▶ _DIRECTIONS_: Please render the material from its first line through the line holding "I want to click on x-tick-label: 0, so", inclusive, as a Markdown table with the columns Row and Line. Skip blank lines and leave the pictures out.

(Collected data entries)
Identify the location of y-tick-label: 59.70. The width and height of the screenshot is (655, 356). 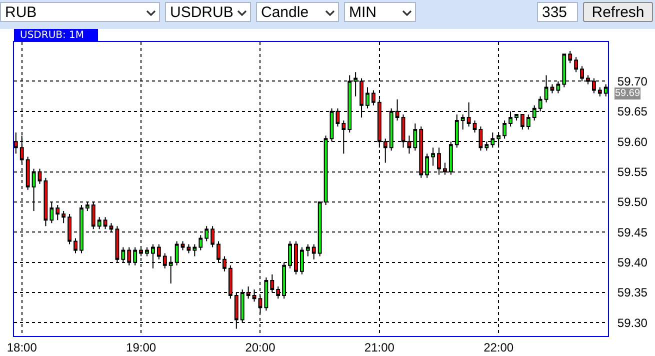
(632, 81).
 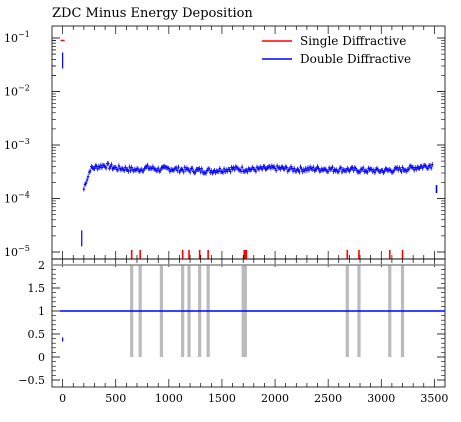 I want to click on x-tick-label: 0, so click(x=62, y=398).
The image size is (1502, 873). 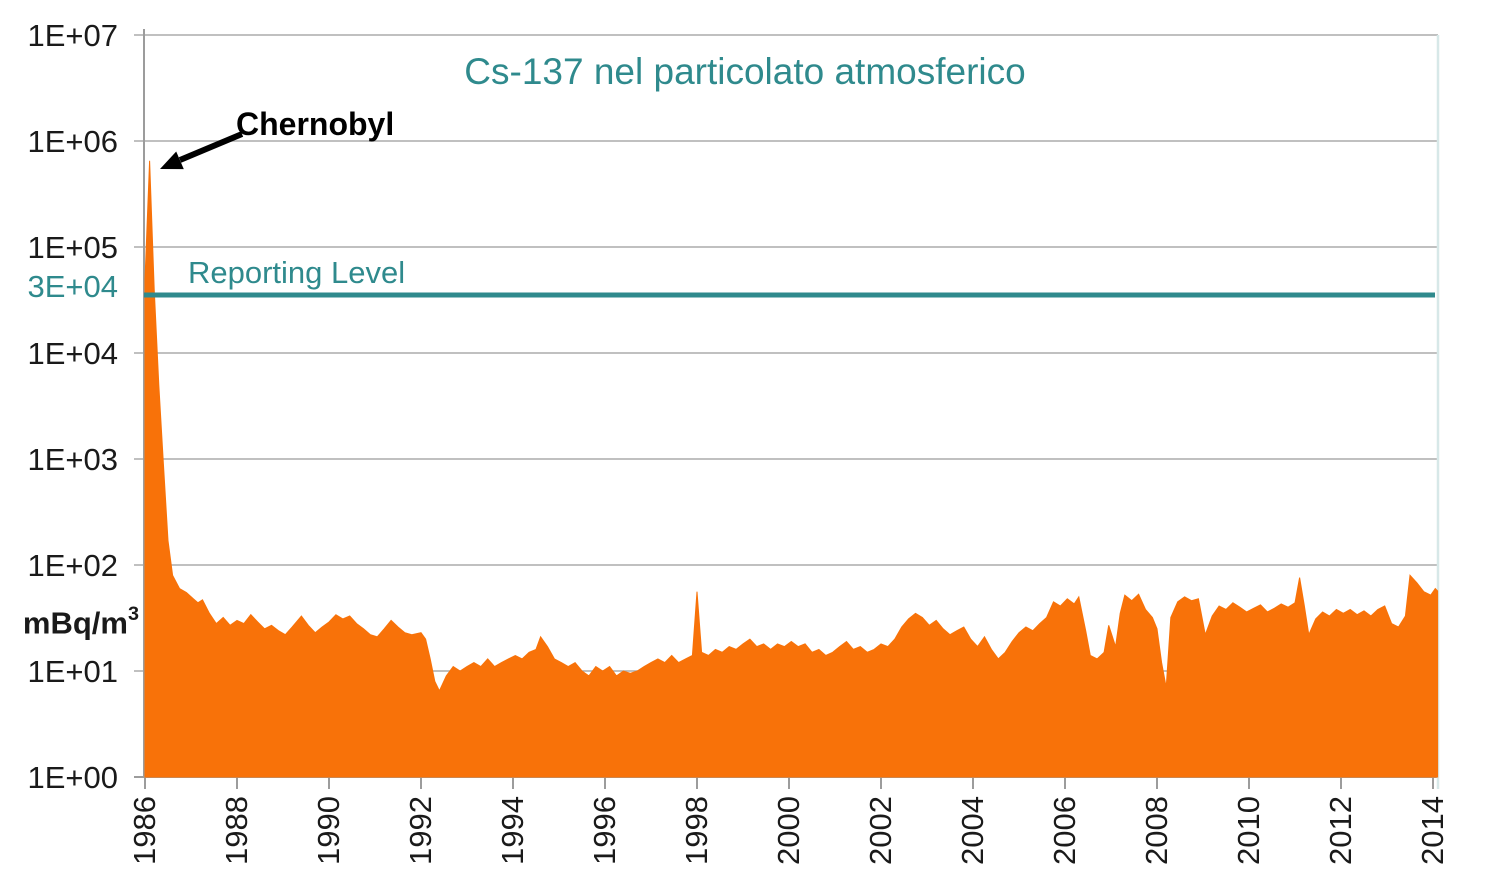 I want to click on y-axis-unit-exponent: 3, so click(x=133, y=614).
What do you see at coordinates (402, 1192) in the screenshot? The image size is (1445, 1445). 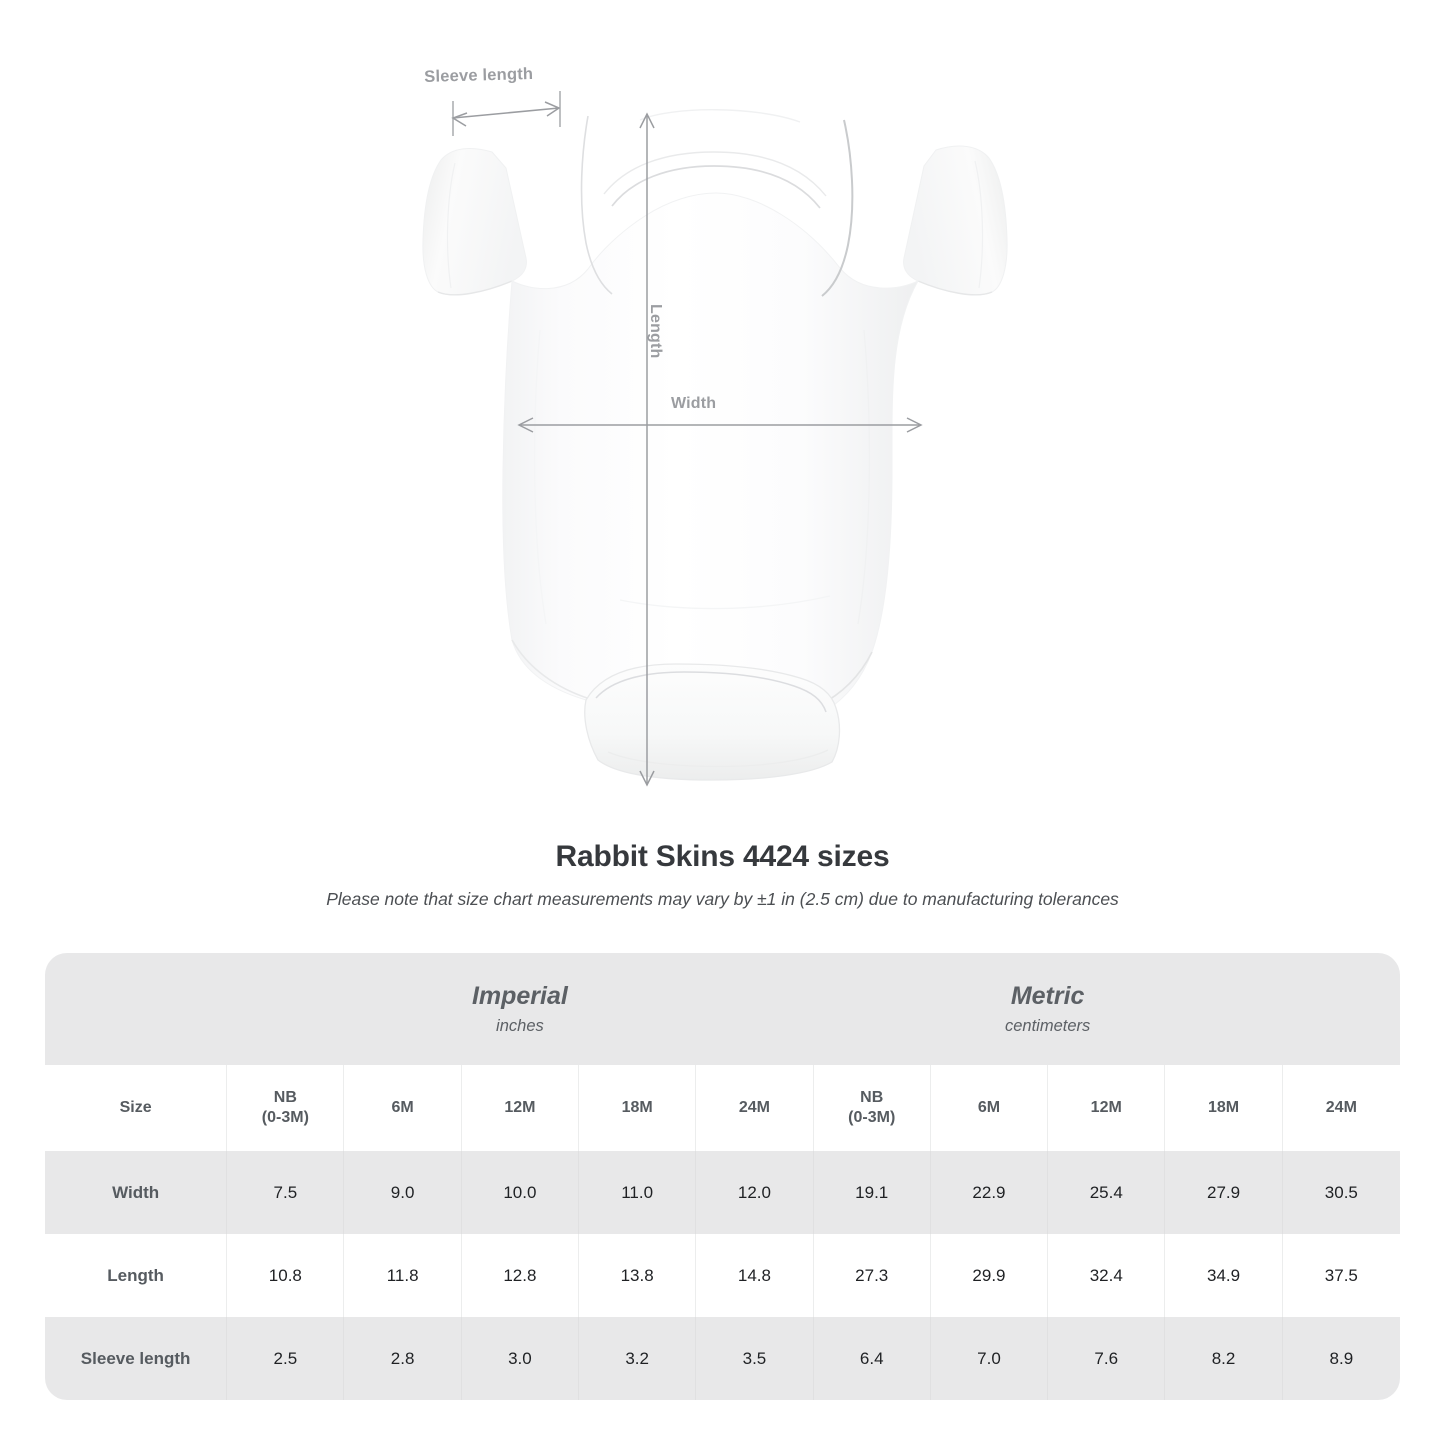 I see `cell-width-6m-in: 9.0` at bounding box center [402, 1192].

▶ _RESPONSE_:
| Row | Line |
|---|---|
| 1 | Identify the location of y-tick-label: 59.70. The width and height of the screenshot is (655, 356).  |
| 2 | (632, 81). |
| 3 |   I want to click on x-tick-label: 0, so click(x=62, y=398). |